NY's Patterson Calls for Public Pension Rollbacks

December 17, 2008 (PLANSPONSOR.com) - New York Governor David A. Paterson has proposed a steep public employee pension rollback as part of the Empire State's emergency budget-cutting efforts.

According to a New York Times news report, Paterson is proposing to cut benefits for new state and local government workers-including New York City-by putting them in a new pension category. The Times said New York Mayor Michael Bloomberg helped Paterson prepare the portion of the plan covering his city.

The news report said under the governor’s proposal, workers in the state pension system would have to work until they were at least 62, instead of 55. The changes would apply to all state workers, many city employees, including teachers, and employees of a number of municipalities outside New York City.

New workers would also have to contribute 3% of their pay to the pension system for their entire career; currently the contributions stop after 10 years of service.
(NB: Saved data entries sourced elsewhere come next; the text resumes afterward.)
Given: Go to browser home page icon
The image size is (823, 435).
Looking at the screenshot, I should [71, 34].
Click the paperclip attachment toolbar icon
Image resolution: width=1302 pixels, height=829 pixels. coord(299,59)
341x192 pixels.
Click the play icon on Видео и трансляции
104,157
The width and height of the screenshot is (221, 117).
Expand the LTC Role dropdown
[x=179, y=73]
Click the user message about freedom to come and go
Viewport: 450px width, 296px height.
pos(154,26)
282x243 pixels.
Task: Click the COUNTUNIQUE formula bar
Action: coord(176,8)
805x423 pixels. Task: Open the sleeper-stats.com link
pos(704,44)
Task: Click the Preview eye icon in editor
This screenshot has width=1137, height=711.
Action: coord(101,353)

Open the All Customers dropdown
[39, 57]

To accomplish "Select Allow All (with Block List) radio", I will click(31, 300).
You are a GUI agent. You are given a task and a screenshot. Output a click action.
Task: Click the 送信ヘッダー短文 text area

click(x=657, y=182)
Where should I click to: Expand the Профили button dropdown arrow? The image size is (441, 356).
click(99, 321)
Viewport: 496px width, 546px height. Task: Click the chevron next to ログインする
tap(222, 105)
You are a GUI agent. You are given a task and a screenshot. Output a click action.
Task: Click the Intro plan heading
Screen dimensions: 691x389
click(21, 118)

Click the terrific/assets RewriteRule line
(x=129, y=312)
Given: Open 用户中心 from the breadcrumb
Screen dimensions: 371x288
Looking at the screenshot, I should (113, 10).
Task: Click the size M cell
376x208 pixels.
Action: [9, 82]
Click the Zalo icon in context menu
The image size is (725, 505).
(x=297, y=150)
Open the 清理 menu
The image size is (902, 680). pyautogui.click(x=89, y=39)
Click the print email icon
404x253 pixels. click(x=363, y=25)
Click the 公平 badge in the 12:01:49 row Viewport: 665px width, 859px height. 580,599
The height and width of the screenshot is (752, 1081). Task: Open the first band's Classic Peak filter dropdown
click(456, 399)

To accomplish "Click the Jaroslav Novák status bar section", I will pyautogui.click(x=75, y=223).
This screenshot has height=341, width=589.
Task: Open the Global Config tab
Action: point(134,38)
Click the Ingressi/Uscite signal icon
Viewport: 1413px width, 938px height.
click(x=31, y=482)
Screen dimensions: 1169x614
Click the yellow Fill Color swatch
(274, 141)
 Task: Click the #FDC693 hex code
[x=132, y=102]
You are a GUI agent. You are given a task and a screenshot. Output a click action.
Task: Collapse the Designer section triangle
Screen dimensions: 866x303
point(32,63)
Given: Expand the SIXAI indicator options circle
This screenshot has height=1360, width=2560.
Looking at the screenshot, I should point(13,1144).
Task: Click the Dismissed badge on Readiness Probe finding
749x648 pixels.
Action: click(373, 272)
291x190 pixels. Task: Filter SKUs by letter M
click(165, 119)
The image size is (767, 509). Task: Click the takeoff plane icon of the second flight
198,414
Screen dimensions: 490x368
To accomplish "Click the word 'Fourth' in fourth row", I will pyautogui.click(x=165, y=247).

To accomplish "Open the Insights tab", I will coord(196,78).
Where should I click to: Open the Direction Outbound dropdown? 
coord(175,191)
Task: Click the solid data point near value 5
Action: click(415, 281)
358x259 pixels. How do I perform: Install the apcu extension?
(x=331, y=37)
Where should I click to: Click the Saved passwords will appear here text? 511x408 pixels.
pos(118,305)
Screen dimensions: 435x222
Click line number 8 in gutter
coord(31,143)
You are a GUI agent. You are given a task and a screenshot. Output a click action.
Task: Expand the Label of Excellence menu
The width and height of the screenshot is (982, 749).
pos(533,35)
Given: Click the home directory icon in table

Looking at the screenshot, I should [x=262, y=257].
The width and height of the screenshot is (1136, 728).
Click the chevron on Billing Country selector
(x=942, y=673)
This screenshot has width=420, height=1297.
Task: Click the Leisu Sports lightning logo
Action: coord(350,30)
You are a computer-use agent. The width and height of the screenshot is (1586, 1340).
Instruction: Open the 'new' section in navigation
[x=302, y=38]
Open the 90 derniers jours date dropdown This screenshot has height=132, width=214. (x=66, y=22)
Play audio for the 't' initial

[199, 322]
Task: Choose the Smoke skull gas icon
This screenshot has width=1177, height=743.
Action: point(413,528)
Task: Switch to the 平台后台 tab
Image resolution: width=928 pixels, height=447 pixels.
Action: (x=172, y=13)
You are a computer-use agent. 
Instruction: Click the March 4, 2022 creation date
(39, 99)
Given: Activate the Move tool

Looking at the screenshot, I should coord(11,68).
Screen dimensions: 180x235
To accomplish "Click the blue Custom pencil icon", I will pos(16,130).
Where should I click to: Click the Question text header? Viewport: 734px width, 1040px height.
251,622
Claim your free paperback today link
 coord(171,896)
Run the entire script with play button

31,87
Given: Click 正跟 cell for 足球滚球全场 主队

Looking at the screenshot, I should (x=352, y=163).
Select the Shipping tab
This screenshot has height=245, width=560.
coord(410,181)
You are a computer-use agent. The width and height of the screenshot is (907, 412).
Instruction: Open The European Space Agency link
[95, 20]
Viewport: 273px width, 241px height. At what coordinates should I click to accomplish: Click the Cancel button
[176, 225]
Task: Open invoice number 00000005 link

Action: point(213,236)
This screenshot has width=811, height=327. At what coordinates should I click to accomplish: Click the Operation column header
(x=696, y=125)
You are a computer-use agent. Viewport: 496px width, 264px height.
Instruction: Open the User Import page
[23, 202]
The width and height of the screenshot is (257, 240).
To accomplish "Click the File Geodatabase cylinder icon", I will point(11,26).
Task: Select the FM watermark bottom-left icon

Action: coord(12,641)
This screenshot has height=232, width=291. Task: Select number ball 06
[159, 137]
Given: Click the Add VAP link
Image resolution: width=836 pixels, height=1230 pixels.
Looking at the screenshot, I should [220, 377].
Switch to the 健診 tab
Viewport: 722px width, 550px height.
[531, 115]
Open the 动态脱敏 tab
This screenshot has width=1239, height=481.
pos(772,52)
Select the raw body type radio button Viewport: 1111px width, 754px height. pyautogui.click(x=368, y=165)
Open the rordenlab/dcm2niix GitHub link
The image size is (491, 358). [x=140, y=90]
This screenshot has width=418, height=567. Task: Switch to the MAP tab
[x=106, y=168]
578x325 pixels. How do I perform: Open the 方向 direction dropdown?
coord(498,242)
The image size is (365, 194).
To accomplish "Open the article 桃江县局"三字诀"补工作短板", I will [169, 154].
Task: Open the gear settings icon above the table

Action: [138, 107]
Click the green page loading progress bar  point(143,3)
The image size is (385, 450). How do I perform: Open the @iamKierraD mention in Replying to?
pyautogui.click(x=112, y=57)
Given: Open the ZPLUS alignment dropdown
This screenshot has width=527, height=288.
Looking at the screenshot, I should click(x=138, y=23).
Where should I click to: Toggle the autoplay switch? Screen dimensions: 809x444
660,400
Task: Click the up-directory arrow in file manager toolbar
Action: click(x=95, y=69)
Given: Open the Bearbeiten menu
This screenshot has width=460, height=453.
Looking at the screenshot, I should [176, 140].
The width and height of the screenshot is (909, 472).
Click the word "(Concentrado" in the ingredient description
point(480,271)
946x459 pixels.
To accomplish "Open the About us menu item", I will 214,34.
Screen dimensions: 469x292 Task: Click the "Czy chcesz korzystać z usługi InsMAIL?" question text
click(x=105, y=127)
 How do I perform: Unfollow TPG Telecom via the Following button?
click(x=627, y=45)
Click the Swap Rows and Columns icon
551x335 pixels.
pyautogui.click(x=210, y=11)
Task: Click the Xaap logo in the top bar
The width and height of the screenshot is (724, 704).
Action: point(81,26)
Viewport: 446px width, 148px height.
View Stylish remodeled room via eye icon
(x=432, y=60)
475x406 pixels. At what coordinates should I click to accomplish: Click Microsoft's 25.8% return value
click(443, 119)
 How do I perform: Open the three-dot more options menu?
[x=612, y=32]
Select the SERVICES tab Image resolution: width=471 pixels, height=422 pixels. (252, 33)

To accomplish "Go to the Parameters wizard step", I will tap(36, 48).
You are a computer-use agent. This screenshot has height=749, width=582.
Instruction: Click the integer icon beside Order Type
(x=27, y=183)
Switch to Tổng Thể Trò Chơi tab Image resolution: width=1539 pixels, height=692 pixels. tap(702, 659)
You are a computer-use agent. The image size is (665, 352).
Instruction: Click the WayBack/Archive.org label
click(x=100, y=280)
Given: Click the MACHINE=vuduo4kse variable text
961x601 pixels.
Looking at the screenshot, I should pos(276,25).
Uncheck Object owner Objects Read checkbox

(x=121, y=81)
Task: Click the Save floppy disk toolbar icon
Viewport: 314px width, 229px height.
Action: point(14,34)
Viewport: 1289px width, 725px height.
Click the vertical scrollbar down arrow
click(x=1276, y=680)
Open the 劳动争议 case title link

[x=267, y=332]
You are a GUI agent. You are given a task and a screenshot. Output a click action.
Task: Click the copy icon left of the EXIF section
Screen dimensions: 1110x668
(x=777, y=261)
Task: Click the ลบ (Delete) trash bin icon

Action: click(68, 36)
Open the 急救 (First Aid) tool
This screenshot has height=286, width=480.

Workers would also no longer be allowed to use overtime in their last year of service to bolster their future pension payments.

According to the Times , one of the most controversial elements would require New York City police officers and firefighters to work 25 years and reach age 50 before they qualified for a full pension. Now they can qualify for a full pension after 20 years regardless of age.

In the city, pensions for uniformed service members-who include police officers, firefighters, sanitation workers, and corrections officers-would vest after 10 years of service rather than the current five.

“We’ve made too many promises and asked for too few sacrifices,” Paterson said during an address to the state Legislature, according to the Times . “We’re going to have to change our culture as we know it.”

The Times said Paterson demurred when asked whether steeper layoffs could be expected if the unions balked at his demands.

“I don’t want to jump ahead of a negotiation or threaten the public employee unions,” Paterson said. “The public employee unions are saying probably the same things that most of us would say if we represented the workers, but inevitably they do have to come to a conclusion that there has to be some redress for this budget deficit.”

Other Paterson proposals call on current state workers to give back a previously negotiated 3% salary increase next year and defer a week’s pay until they retire. His budget would also require future retirees to significantly increase their contributions for health care coverage.

The governor’s office also said that to help finance pensions, the bill would require all new uniformed workers in New York City to contribute 5% of their salary until they have 25 years of service. For many uniformed workers, that 5% contribution would be a significant increase above what they pay now, the Times said.